I frequent Ronnie Scott's jazz club in London and typically pop along to see exceptional performers create something special, late into the night. If you ask me about it I'll usually say "you should have been there". The musicians are famous, and well paid, because of their ability to be ingenious and to delight their audience, differently, with each performance. In the last century the wish to ossify every performance or activity by wrapping it in a complex web of patents and copyrights reached a kind of mania. Recently, this was wonderfully pastiched by a group who claimed to have registered several million combinations of telephone number keypad tones, as "their" unique tunes. Thus, when you phoned a friend, you were breaking copyright by playing their tune!. It is ridiculous, but shows how foolish the whole thing had become. ICT is facing this problem in myriad ways. A radio programme used to be something that was owned, then performed on the air a finite number of times. But with web streaming, podcasting, MP3 storage on phones, Sky+ and more, the place and time when you listen will vary from individual to individual. As a broadcast passes from hardware to hardware the concept of "original" or "authorised" starts to wobble badly. A question that dropped into a forum I belong to showed how confused everyone is by ICT's ability to communicate and replicate: "If," it asked, "on a face-to-face course CLA clearance has been obtained for a reader-pack and the articles cleared for photocopying, can they also be scanned, pdf-ed and uploaded into a password protected VLE? Â Or are you in breach of copyright?". Who knows?!
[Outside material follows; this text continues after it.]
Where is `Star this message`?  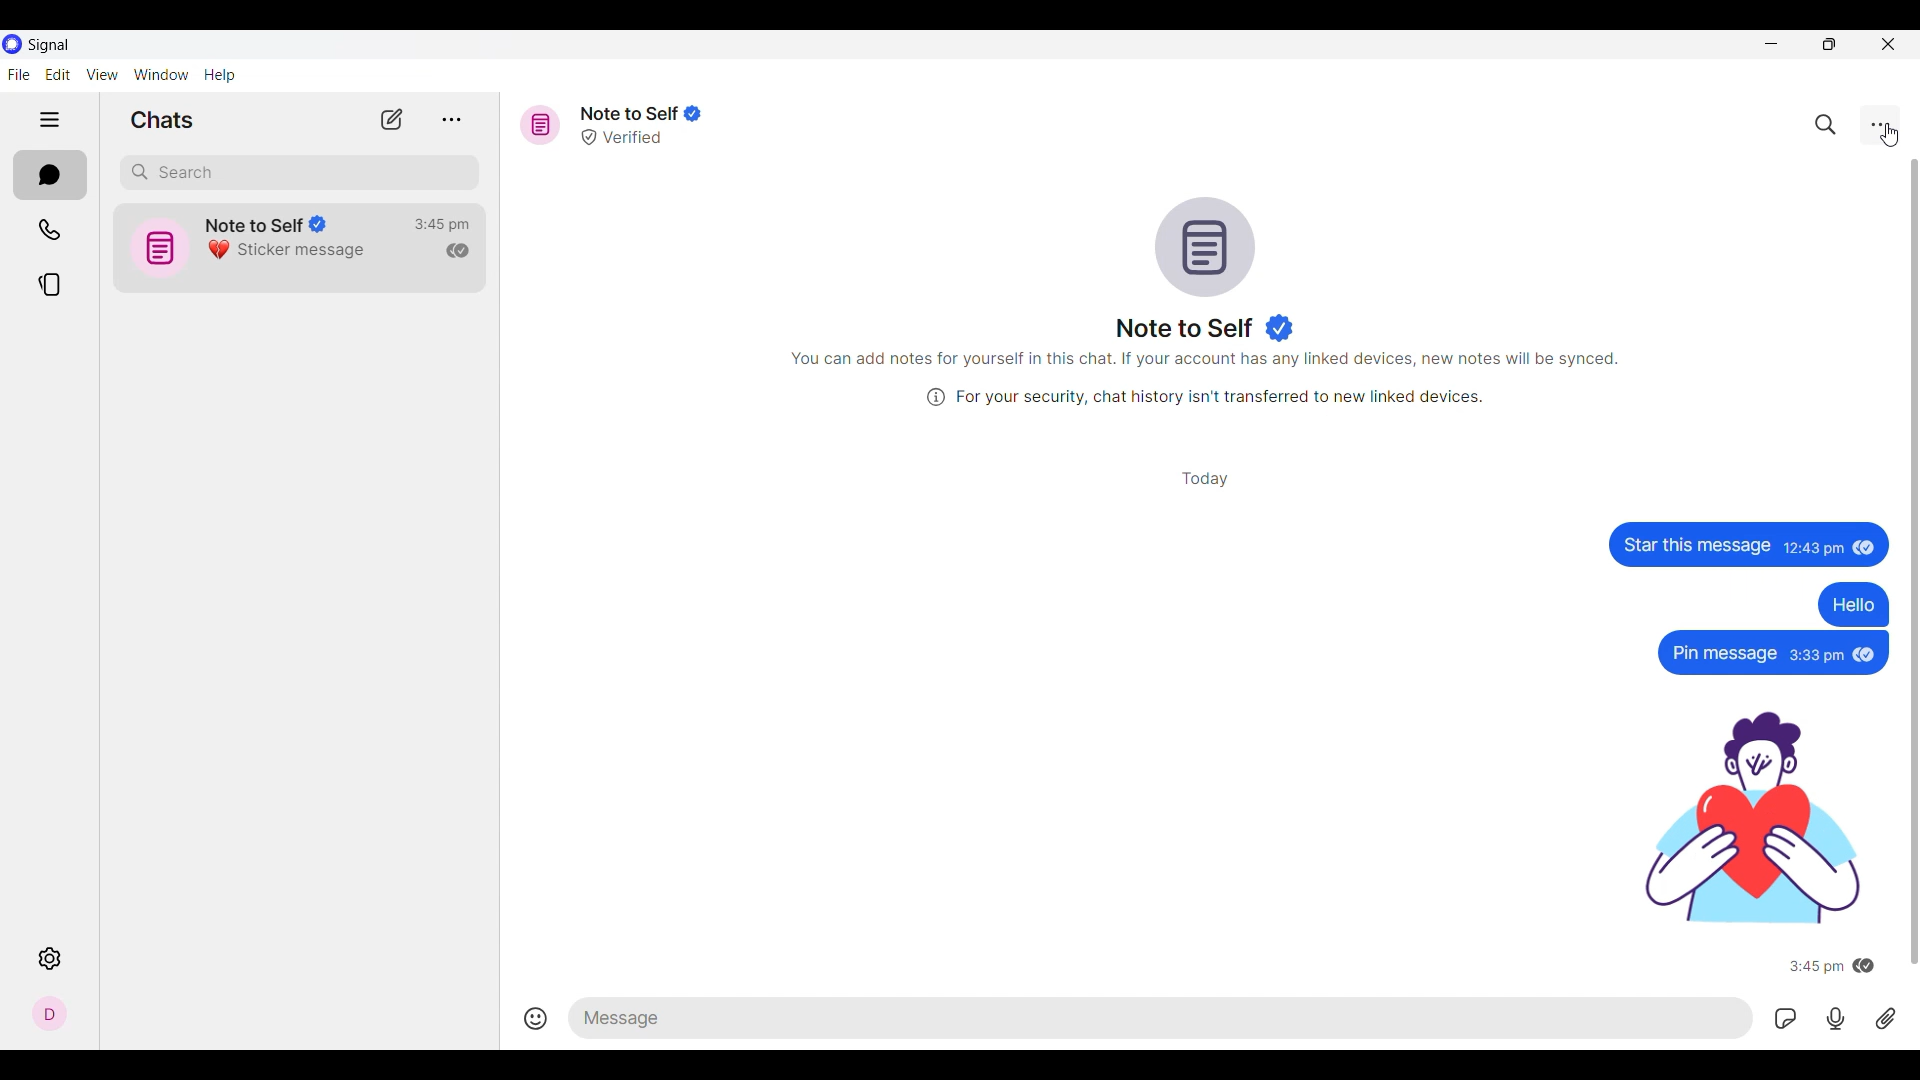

Fortunately movements like the Creative Commons group are busy implementing good solutions to the impact of ICT on "ownership" and "rights". The BBC's Creative Archive project looks to be able, finally, to wrest that wonderful archive of broadcast material away from the lawyers and make it available for the children and families who paid for it in the first place. Others, like the UK's Teachers' TV, have started with a completely refreshing view that anything they broadcast will be freely available from their website, to stream or save, and can be used in schools, homes, on phones even, as suits the user.

Technology copyright rules, depressingly, are hopelessly biased in favour of developed economies. In the West I can protect my invention of an clever algorithm, but the Arab nation that invented the numbering system it depends on get nothing. So it is easy to see why one nation's piracy is another nation's retaliation against cultural imperialism. ICT in schools progresses by each of us helping, rather than charging, each other. The children understand this perfectly. Type "free essays online" into Google if you doubt it (and you'll get a lot more hits than if you type "buy essay online"). In the end, probably rightly, all we will be able to protect is our individual ability to be ingenious, to solve problems and to perform delightfully.

If in doing so we come to value, once again, the individual contribution of great teachers and exceptional students, and we develop skills to help us choose between them, it doesn't sound to bad, does it?